最终纯菌株的分离必须依靠固体培养基,如普通平板、选择性平板或鉴别平板。通过划线、挑取单菌落、再次纯化和鉴定,才能获得可靠的目标菌株。
| 环节 | 能解决的问题 | 不能解决的问题 |
|---|---|---|
| 液体增菌 | 提高目标菌数量 | 不能获得纯菌 |
| 选择性增菌 | 抑制部分背景菌 | 不能完全排除非目标菌 |
| 固体分离 | 形成单个菌落 | 需进一步纯化确认 |
| 鉴定试验 | 判断菌株身份 | 依赖纯培养质量 |
六、什么是分离培养基?
分离培养基是用于从混合菌群中分离目标微生物的培养基。它可以是非选择性的,也可以是选择性的或鉴别性的。对于某些特殊微生物,分离培养基还可设计成只满足其最低营养需求,使具有特定代谢能力的微生物生长,而其他微生物因不能利用相应营养而被限制。
在土壤微生物筛选中,这类培养基尤其有用。土壤中微生物种类复杂,若使用营养丰富的培养基,生长快的普通细菌可能迅速占据平板;若使用低营养或特定底物培养基,则可筛选出具有特殊代谢能力或特殊营养需求的微生物。
| 分离培养基类型 | 特点 | 用途 |
|---|---|---|
| 非选择性分离培养基 | 支持多类微生物生长 | 获得尽可能多的可培养菌落 |
| 选择性分离培养基 | 抑制部分背景菌 | 分离目标菌或目标菌群 |
| 鉴别分离培养基 | 形成特征性菌落反应 | 筛选可疑菌落 |
| 最低营养培养基 | 只提供有限营养 | 筛选特定代谢能力菌株 |
| 特殊底物培养基 | 以某种物质作为唯一或主要营养 | 筛选功能菌 |
七、赖氨酸琼脂筛选野生酵母的原理
旧资料中提到“赖氨酸琼脂能够分离野生型酵母菌”,但其中“赖氨酸作为唯一碳源”的表述应修正为“赖氨酸作为唯一氮源”。

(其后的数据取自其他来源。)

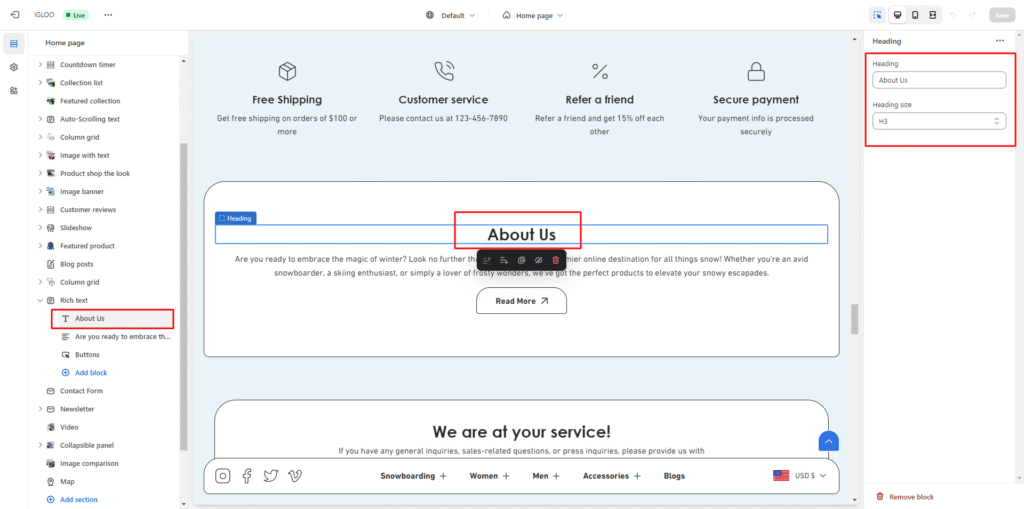Image resolution: width=1024 pixels, height=509 pixels.
Task: Click the exit editor icon
Action: click(x=14, y=15)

在赖氨酸培养基中,某些野生酵母能够利用赖氨酸作为氮源生长,而啤酒酵母等部分酿造酵母利用赖氨酸能力较弱,因此可通过该培养基筛选野生酵母污染。
| 培养基 | 关键特点 | 筛选意义 |
|---|---|---|
| 赖氨酸琼脂 | 赖氨酸作为主要或唯一氮源 | 筛选能利用赖氨酸的野生酵母 |
| 低营养培养基 | 限制快速生长菌 | 有利于慢生菌或特殊菌显现 |
| 特定底物培养基 | 提供特定碳源、氮源或能源 | 筛选功能微生物 |
| 选择性鉴别培养基 | 同时抑制和显示反应 | 提高目标菌挑取效率 |
这一例子说明,分离培养基不一定只靠“抑制剂”实现选择性,也可以通过营养限制和底物利用差异实现选择。
八、增菌与分离培养基如何配合?
从混合样品中分离目标微生物,通常需要先根据目标菌特性选择增菌条件,再用合适的固体培养基分离,最后挑取可疑菌落进行纯化和鉴定。若样品目标菌数量较高,可直接分离;若目标菌数量低或背景菌多,则应先增菌。
| 样品情况 | 推荐策略 |
|---|---|
| 目标菌数量较高,背景菌较少 | 直接划线或涂布分离 |
| 目标菌数量较低 | 先增菌,再分离 |
| 背景菌复杂 | 选择性增菌 + 选择性分离 |
| 目标菌可能受损 | 非选择性预增菌 + 选择性增菌 |
| 需要筛选功能菌 | 特定底物增菌 + 特定分离培养基 |
| 需要纯菌株 | 分离后必须再次纯化和确认 |
合理流程通常是“样品处理—增菌—分离—纯化—鉴定”,而不是只依赖其中某一个步骤。
九、常见问题与控制建议
| 常见问题 | 可能原因 | 控制建议 |
|---|---|---|
| 增菌后目标菌仍未检出 | 增菌条件不适、目标菌受损或数量极低 | 优化预增菌条件,延长或调整增菌流程 |
| 背景菌过多 | 选择性不足或样品污染复杂 | 使用选择性增菌或选择性分离培养基 |
| 目标菌被抑制 | 选择剂过强、pH或温度不适 | 降低选择压力或增加预增菌 |
| 平板上无单菌落 | 接种量过大或划线不充分 | 重新稀释并规范划线 |
| 挑取菌落不纯 | 菌落融合或菌体成团 | 再次划线纯化并镜检 |
| 功能菌筛选不稳定 | 培养基营养过高或底物不稳定 | 使用最低营养或特定底物培养基并做质控 |
十、培养基质量控制要点
增菌培养基和分离培养基的质量直接影响目标菌检出。增菌培养基应既能促进目标菌恢复和增殖,又不能过度促进背景菌;分离培养基应能形成清晰菌落,具有适当选择性和良好促生长能力。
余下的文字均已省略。